Prayer, Politics and Provision

I’m hard-pressed to find suitable words to explain last week’s occupation of the Capitol building. These events mark a difficult moment in American history, and stand to highlight the deep divisions among Americans yet uncovered.


Regardless of where you stand on the political spectrum, we can certainly all agree that what was witnessed does not unify our country, and certainly does not promote our Christian values which have also set us apart from the behaviors and actions of the world.

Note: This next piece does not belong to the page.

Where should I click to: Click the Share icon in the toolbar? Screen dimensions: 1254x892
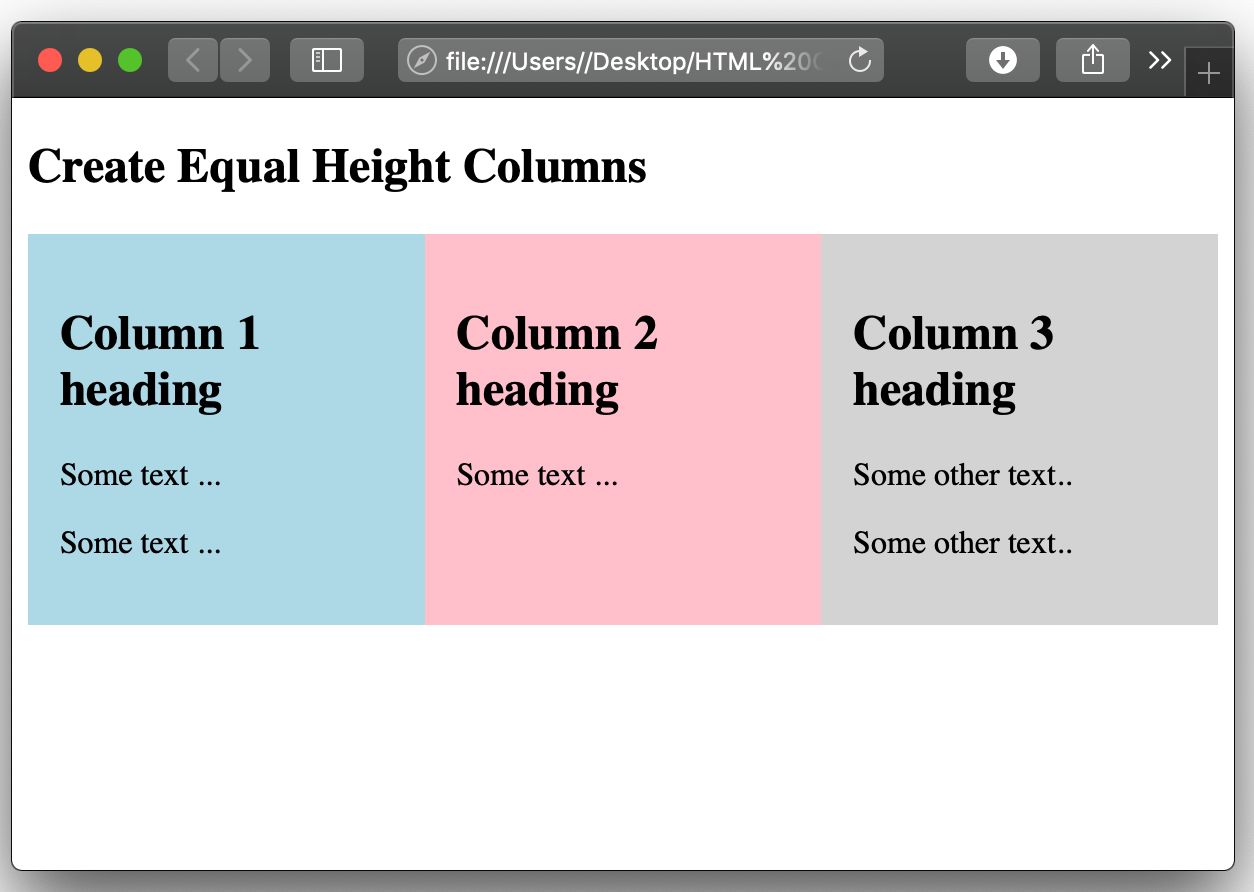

It would be simpler during moments of crisis like these for the faithful few to retreat from the chaos, all while justifying their escapism with convenient axioms; Christians are called to be set apart; We belong to a different Kingdom; This world is a stop along the way to our final destination.


Yet I believe that as Christians, it’s in moments like these that we are called to offer Biblical images and words that reveal deeper truths to those around us. Truths which highlight the brokenness of human institutions, their need for repentance, redemption and restoration.


I was reminded of this message over the weekend by a good friend who is also one of our elders and a spiritual leader in our church. She was able, in ways that many aren’t, to offer Biblical encouragement and a strong call for Christian witness in response to violence.


This theme of engagement in the world runs straight through scripture. In 2 Chronicles God commands His people to “pray and seek my face and turn from their wicked ways, I will hear from heaven and will forgive their sins and restore their land” (2 Chronicles 7:14).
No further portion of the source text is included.